I'm not sure exactly what those words would have meant to Zechariah's hearers, but I love the sound of them. When I hear them, I have the image of the monastery as a stronghold and of the monks as prisoners of hope.
I think the strength of the guest ministry here and the testimony I have heard from various guests indicate the effect that the encounter with such a community has on those who come within its influence. I myself have experienced the genuine welcome and generous hospitality.
After the prophet Nehemiah had seen to the rebuilding of the walls of his own stronghold, the scribe Ezra read from the Law of Moses. The gathered people were moved to tears by what they heard, but Nehemiah stopped their weeping. “Today is sacred to our Lord,” he insisted. “Do not be sad; the joy of Yahweh is your stronghold.”
After a solemn ceremony of expiation and a communal renewal of commitment to its God, the rebuilt wall was dedicated and it is recorded that: There were great sacrifices offered that day and the people rejoiced, God having given them good cause for rejoicing … and the joy of Jerusalem could be heard from far away. Thanksgiving Day is on Thursday. Just saying.

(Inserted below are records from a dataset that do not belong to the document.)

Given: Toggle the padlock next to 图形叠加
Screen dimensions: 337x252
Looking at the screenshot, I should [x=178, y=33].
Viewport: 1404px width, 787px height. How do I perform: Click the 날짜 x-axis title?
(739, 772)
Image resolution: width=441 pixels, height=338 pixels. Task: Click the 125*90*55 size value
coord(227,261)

Father Huntington said the following during a retreat address here at West Park: We are to think of ourselves as charged with a peculiar and important responsibility to carry to others what we have received on their behalf. … We are taken apart because we are called into a special relation with God. But, once established in that relation, we are to find that He is tremendously concerned about the world, and that He would have us share in His effort to save it. … God is working there. Can it be right for us to turn away in indifference from what He is doing? Must we not rather be eager to recognize His action and to know by His Spirit how we are to cooperate with Him? Knowledge of the world, knowledge of God's work in the world, knowledge of what He wants us to do in the world – these are the lines on which our minds must work. … All this involves effort, time and courage. We must be at pains about it. It must be the business of our lives. It must unify our lives.
Blessed James Huntington, intercede for us.